Sei que ninguém liga ao que eu digo. Eu escrevi 'ao que eu digo', note-se. Não adianta virem desmentir: 'vê lá e tal que não é bem assim, olha para o lado e verás que te rodeam pessoas que te amam e te admiram, pessoas que falam contigo, que te acarinham e te querem um bem incomensurável'.
Eu sei que as pessoas não ligam ao que eu digo. E pronto, eu é que sei.
É por isso que posso muito bem ir na rua, ouvir alguém arrotar alto e eu responder 'mete óleo, querido'.
É por isso que eu posso dizer a algum motorista foribundo por eu o ter feito parar na passadeira: 'aguenta aí os cavais, filho dum cabrão'. (sim... aqui eu sei que dificilmente me ouviriam de dentro de um carro com o motor ligado, mas sabe-se, creio, que muitas vezes uma expressão de rosto revela bastante, certo?)

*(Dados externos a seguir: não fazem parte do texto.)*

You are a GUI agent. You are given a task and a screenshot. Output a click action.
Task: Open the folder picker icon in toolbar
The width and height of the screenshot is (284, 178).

É por isso que eu posso dizer ao caixa de supermercado que me pergunta gentilmente se quero um saco para pôr os congelados: 'quero sim, obrigada, são melhores para pôr o lixo'.
É por isso que posso ouvir uma mãe irritada dizer a um filho pequeno: ' tu queres levar?' eu dizer sem que a conversa seja comigo: ' hum, não me parece...'
Não ouvem, não. Não ouvem nada.
E há mais, muito mais, eu agora é que não me lembro.